Antigone im Aerobic-Kurs

Das OUTNOW!-Festival eröffnete mit geballter Weiblichkeit und einem beherzten „Fuck you!“ gegen den männlichen Blick. Ein Auftakt, der Fragen hinterließ.

VON ARNE SCHÜTTLER I Die niederländische Auftaktinszenierung des diesjährigen OUTNOW!-Festivals gestaltet sich eindringlich körperlich. In „Let Me Be Your Hero, Baby“ arbeiten die fünf Performerinnen Luca Bryssinck, Annica Muller, Henke Tuinstra, Maxime Vandommele und Birgit Welink gegen eine von Patriarchat und männlichem Blick bestimmte Weiblichkeit und sich selbst gleichzeitig daran ab. Thematische Rahmung findet das Unterfangen in der während des Abends wiederholt zitierten Antigone-Tragödie, dem antiken Sophokles-Stück über eine Frau, die sich ihren Prinzipien folgend dem herrschenden männlichen Ordnungssystem widersetzt und in der letzten Konsequenz dafür in den Tod getrieben wird.

Reglos, wie tot und zufällig verstreut liegen die Performerinnen anfangs auf einem aus Kieseln aufgeschütteten Kreis, der das Zentrum des weiten, abgedunkelten Bühnenraums bildet. Langsam erwachen sie, es kehrt Leben ein. Die Frauen erheben sich und singend ihre Stimmen. Nach und nach entfalten sie durch chorisch choreografiertes Spielen und Sprechen eine assoziativ-apokalyptische Welt voller Brutalität und misogynen Posen, in denen sich der Zeitgeist erschreckend spiegelt.
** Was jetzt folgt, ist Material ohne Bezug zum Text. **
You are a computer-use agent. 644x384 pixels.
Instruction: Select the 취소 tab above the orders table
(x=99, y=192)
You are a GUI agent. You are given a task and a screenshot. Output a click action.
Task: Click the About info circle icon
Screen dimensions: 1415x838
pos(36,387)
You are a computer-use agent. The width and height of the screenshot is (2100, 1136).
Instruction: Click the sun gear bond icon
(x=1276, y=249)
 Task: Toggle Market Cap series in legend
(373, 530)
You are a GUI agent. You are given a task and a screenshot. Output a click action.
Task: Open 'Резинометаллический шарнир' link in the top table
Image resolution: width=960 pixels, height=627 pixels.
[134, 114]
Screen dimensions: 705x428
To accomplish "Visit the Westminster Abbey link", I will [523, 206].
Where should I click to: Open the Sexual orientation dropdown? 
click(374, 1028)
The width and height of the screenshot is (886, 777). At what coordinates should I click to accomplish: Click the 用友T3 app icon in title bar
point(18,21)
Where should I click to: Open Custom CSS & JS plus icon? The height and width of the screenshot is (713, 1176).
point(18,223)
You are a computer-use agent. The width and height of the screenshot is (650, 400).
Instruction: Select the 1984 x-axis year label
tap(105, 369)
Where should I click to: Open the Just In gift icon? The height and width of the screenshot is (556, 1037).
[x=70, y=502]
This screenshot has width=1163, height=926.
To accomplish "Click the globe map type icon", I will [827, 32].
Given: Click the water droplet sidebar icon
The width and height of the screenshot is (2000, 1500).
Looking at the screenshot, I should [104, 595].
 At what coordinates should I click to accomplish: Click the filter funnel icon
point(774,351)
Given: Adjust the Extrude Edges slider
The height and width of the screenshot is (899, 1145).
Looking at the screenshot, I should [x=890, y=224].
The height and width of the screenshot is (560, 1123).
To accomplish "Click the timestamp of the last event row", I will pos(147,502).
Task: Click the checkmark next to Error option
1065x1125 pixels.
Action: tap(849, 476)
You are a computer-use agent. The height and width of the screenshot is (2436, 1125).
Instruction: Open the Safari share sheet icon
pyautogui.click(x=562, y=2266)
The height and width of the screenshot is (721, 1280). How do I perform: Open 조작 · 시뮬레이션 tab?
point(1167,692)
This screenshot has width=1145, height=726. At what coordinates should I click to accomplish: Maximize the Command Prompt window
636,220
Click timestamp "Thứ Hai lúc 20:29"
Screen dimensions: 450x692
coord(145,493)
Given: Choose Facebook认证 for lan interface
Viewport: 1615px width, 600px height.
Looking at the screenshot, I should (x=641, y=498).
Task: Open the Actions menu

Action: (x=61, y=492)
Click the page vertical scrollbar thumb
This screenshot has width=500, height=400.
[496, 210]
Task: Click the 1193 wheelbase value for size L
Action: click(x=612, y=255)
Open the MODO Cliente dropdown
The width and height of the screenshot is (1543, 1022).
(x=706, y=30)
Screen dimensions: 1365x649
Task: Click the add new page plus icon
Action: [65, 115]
Über den Text von Lisanne van Aert entwickeln sie Untergangs- und Heilsszenarien, Fiktionen von der Frau als autoritärer Heldinnenfigur, als Retterin in der Not und Bilder von fröhlicher Selbstunterwerfung im Zeichen des Körper- und Fitnesskults.

Beherztes „Fuck you!“

Die Sprache dieser Attraktivitätsoptimierung ist neoliberales Reklamephrasen-Englisch: „Do it! Just do it!“ Immer wieder durchbrechen die Slogans den sonst auf Niederländisch verfassten Text. Eindrücklich ist dabei der Körpereinsatz der Performerinnen, der dieser Sprache weitere Wucht verleiht. Mit provozierend gerecktem Kinn und breitbeiniger Machoattitüde karikieren sie ein Männlichkeitsverständnis, das auf der anderen Seite Weiblichkeit mit Opfersein und Aufopferungsbereitschaft gleichsetzt. In einer mit gezwungen-fröhlichem Gesicht durchgeführten Fitnesschoreografie fügen sich die Frauen sodann ihrem Schicksal, nicht ohne das Ganze schließlich mit einem beherzten „Fuck you!“ zu unterlaufen.

Identisch gekleidet mit weißen Schuhen, Unterhosen und bauchfreien Tops exerzieren sie sexualisierte Weiblichkeitsposen. Wie bizarr das ist, legt die Ausblendung des üblichen popkommerziell-medialen Kontextes bloß. Die fast nackten Performerinnen überführen so zwar den männlich-sexualisierten Blick auf die Frau, machen sich gleichzeitig aber auch zu den Angeblickten. Ironisch-subversive Unterwanderung oder unauflöslicher Widerspruch? Die Inszenierung zielt auf Ersteres, stößt darüber hinaus aber in ihrem Assoziationsreichtum und ihrer Intensität viele weitere Fragen an.